To further test the hypothesis it was investigated if an additional drop in muscle pH would indeed have a negative effect on MFCV. To induce such further pH decrease, we exploited knowledge from previous studies (Jeneson and Bruggeman 2004; Schmitz et al. 2010) that pH rapidly decreases an additional 0.3 units in the first 30 s of recovery following a high-intensity exercise bout. This additional drop in pH has been attributed to a decrease in cellular proton buffer capacity due to the consumption of Pi in oxidative phosphorylation and subsequent incorporation in the PCr buffer pool (Jeneson and Bruggeman 2004). By performing a second exercise bout after 30 s of recovery, we recorded MFCV during cycling exercise when cellular pH was about 6.5. The results of this experiment indeed confirmed a significant decrease of MFCV at this lowered pH. It was now possible to sample the relation between MFCV and pH in the domain between 6.5 and 7.1, since during the second and third exercise bout an increase in pH was observed. These dynamics in cellular pH were explained by an increasing cellular proton buffer capacity as a result of increasing Pi concentration (Jeneson and Bruggeman 2004). From the resulting complete dataset (of the 65-N exercise and following bouts) a significant correlation was calculated (Fig. 6). This result is in line with the proposed hypothesis and in good accordance with previous reports on a pH dependency of MFCV (Houtman et al. 2001, 2003; Linssen et al. 1996). We speculate that the inconsistency between studies reporting either an absence or presence of a decreasing MFCV during fatiguing dynamic contractions could be a result of an omnipresent relation between pH and MFCV, apparently most clearly present for pH levels below 6.8–7.0 (Figs. 5a, b, 6). A mild acidosis (pH 6.8–7.0) may result in a small MFCV change even below the detection limit. Inconsistent results in literature can likely be explained by a variation in the degree of muscle acidification present between studies.
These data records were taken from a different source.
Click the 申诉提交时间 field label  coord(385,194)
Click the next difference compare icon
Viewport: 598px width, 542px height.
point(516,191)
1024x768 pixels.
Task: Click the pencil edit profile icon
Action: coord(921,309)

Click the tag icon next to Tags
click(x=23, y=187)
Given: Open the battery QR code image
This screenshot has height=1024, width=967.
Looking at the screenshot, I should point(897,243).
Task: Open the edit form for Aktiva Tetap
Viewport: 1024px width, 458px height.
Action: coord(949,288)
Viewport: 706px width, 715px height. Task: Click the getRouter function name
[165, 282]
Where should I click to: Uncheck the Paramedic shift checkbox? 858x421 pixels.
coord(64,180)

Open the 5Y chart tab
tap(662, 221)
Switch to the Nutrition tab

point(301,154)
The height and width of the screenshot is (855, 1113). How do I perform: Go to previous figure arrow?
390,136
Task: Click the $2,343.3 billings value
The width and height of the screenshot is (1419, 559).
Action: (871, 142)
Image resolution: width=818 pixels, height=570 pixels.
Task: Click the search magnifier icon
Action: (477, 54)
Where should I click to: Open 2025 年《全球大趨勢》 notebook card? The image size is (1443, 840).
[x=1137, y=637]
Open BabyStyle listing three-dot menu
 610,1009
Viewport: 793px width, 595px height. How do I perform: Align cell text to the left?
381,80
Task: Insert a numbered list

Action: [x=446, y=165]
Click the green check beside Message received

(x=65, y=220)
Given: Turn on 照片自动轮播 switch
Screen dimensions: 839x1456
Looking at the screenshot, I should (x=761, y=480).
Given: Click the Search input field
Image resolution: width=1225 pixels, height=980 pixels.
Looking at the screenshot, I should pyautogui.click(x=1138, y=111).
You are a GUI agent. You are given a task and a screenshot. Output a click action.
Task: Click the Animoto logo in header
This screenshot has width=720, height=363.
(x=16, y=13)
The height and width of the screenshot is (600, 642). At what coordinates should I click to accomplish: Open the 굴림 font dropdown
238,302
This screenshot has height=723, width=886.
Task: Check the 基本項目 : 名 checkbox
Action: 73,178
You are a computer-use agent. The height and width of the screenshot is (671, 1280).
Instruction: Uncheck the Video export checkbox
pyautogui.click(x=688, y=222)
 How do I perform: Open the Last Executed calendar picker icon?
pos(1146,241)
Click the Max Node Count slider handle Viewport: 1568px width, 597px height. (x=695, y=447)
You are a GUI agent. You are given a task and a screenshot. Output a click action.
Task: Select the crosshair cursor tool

This variation may arise from differences in, e.g., ergometer setup, specific exercise protocol and/or fitness level of the subjects.

Conclusions

In the present investigation, we did not detect an MFCV decrease during bicycle exercise until task failure. Combining MRS and high-density sEMG measurements, we found a significant correlation between MFCV and cellular pH, whereby proton accumulation causes slowing down of action potential propagation along the muscle. These results confirm that the MFCV, a non-invasive measure, can provide relevant information on physiologically significant muscle acidosis. The absence of a decrease in MFCV during bicycling exercise, observed in the present as well as in previously reported studies, can, therefore, be explained by the absence of a large drop in pH during this particular mode of intense upper leg exercise.